### WHAT THE TASK ASKS
Take the entries below and retype them exactly.
=== SOURCE DATA ===
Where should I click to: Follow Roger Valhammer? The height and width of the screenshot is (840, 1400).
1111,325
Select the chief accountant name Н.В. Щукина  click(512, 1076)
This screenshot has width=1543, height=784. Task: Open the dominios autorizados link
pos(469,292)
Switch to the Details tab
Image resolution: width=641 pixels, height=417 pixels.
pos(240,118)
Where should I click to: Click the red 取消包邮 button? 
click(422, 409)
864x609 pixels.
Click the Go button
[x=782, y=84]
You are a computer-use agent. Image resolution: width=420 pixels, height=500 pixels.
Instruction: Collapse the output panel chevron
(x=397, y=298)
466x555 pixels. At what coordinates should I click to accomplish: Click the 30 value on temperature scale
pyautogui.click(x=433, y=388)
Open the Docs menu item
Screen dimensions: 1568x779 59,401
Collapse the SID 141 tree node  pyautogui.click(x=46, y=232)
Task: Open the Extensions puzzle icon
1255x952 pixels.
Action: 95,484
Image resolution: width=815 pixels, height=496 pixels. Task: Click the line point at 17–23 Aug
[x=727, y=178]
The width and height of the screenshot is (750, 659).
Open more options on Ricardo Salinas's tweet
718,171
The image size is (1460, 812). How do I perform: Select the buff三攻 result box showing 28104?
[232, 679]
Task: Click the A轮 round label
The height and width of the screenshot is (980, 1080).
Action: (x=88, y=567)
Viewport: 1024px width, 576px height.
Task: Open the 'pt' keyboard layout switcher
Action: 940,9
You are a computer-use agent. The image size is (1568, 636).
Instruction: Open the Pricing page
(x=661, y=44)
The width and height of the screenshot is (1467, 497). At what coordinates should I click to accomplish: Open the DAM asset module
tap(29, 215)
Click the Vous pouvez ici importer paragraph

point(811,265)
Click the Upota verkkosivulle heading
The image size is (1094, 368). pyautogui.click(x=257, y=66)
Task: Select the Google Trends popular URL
===
### OUTPUT BELOW
Where should I click to: Follow Roger Valhammer? The height and width of the screenshot is (840, 1400).
1111,325
Select the chief accountant name Н.В. Щукина  click(512, 1076)
This screenshot has width=1543, height=784. Task: Open the dominios autorizados link
pos(469,292)
Switch to the Details tab
Image resolution: width=641 pixels, height=417 pixels.
pos(240,118)
Where should I click to: Click the red 取消包邮 button? 
click(422, 409)
864x609 pixels.
Click the Go button
[x=782, y=84]
You are a computer-use agent. Image resolution: width=420 pixels, height=500 pixels.
Instruction: Collapse the output panel chevron
(x=397, y=298)
466x555 pixels. At what coordinates should I click to accomplish: Click the 30 value on temperature scale
pyautogui.click(x=433, y=388)
Open the Docs menu item
Screen dimensions: 1568x779 59,401
Collapse the SID 141 tree node  pyautogui.click(x=46, y=232)
Task: Open the Extensions puzzle icon
1255x952 pixels.
Action: 95,484
Image resolution: width=815 pixels, height=496 pixels. Task: Click the line point at 17–23 Aug
[x=727, y=178]
The width and height of the screenshot is (750, 659).
Open more options on Ricardo Salinas's tweet
718,171
The image size is (1460, 812). How do I perform: Select the buff三攻 result box showing 28104?
[232, 679]
Task: Click the A轮 round label
The height and width of the screenshot is (980, 1080).
Action: (x=88, y=567)
Viewport: 1024px width, 576px height.
Task: Open the 'pt' keyboard layout switcher
Action: 940,9
You are a computer-use agent. The image size is (1568, 636).
Instruction: Open the Pricing page
(x=661, y=44)
The width and height of the screenshot is (1467, 497). At what coordinates should I click to accomplish: Open the DAM asset module
tap(29, 215)
Click the Vous pouvez ici importer paragraph

point(811,265)
Click the Upota verkkosivulle heading
The image size is (1094, 368). pyautogui.click(x=257, y=66)
Task: Select the Google Trends popular URL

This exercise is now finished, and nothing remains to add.